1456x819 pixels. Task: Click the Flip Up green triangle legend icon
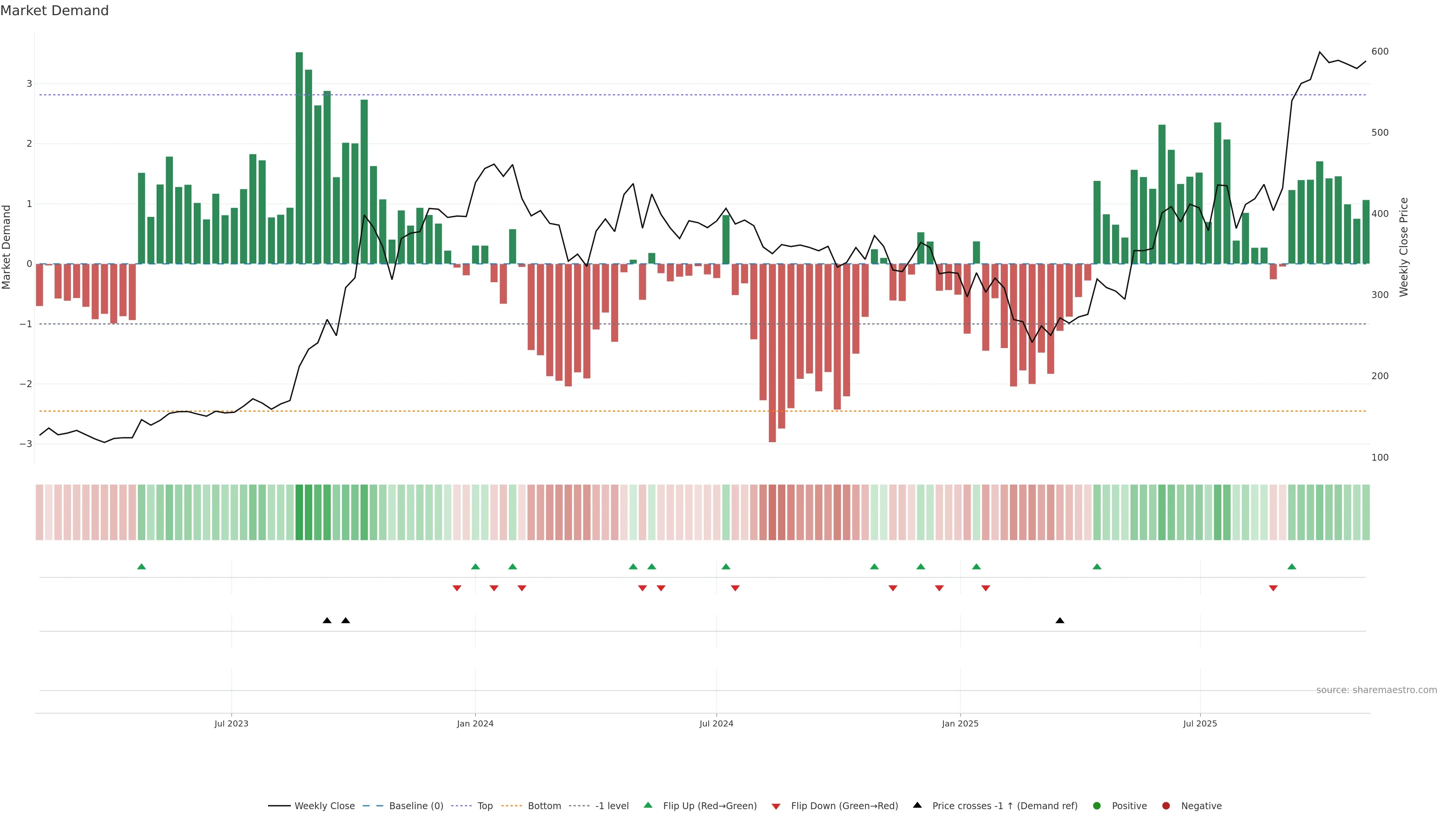click(x=648, y=805)
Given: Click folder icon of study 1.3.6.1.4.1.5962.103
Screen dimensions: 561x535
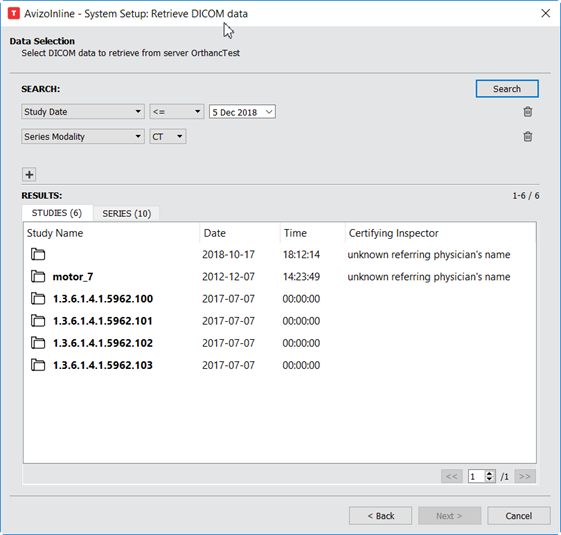Looking at the screenshot, I should pos(38,365).
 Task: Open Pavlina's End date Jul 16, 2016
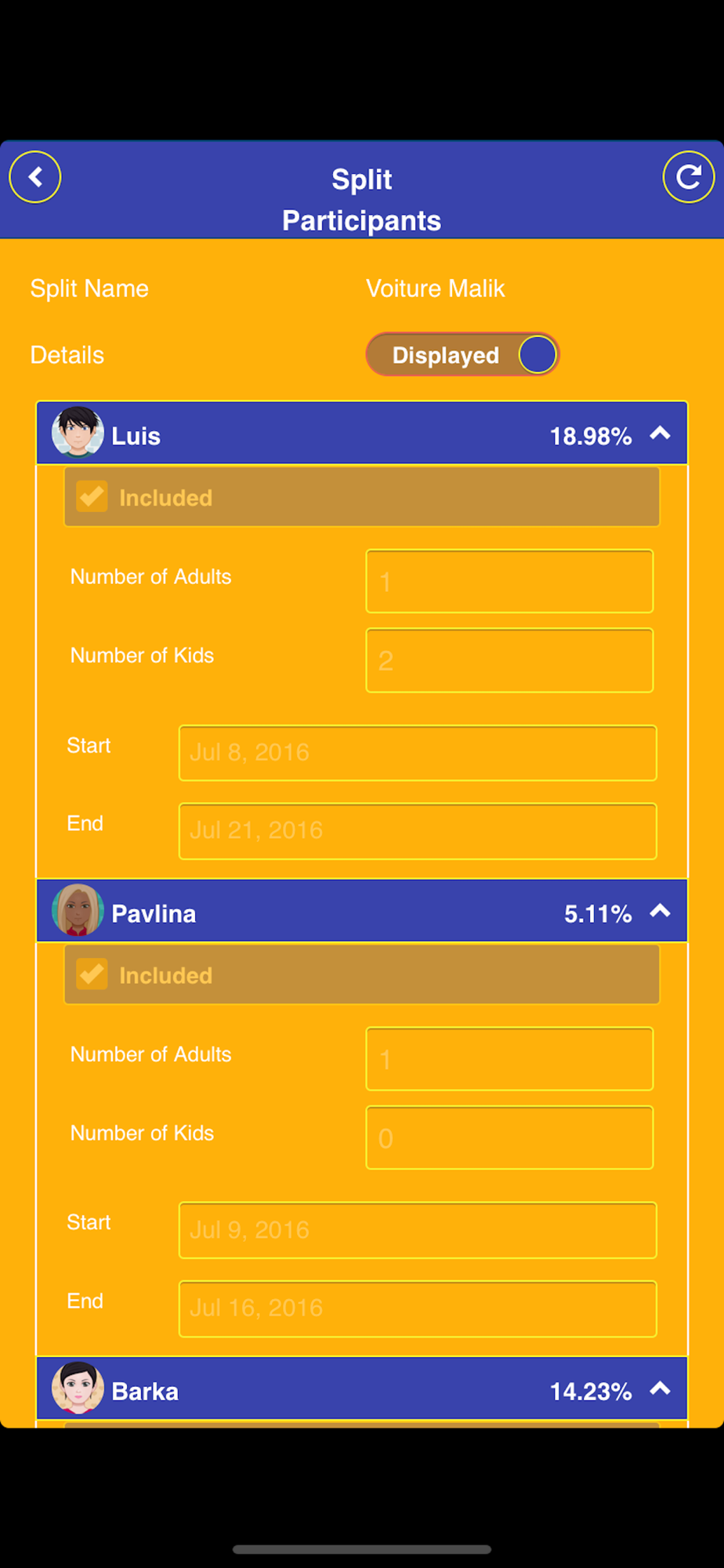coord(418,1308)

○ ○ ○

### [DIRECTIONS FOR THIS TASK]
Can you reproduce every line of the material above word for word, leaving the pictures out of your answer?

### [RESPONSE TO THE TASK]
1456x819 pixels. Task: Click the Flip Up green triangle legend icon
click(x=648, y=805)
Given: Click folder icon of study 1.3.6.1.4.1.5962.103
Screen dimensions: 561x535
Looking at the screenshot, I should pos(38,365).
 Task: Open Pavlina's End date Jul 16, 2016
coord(418,1308)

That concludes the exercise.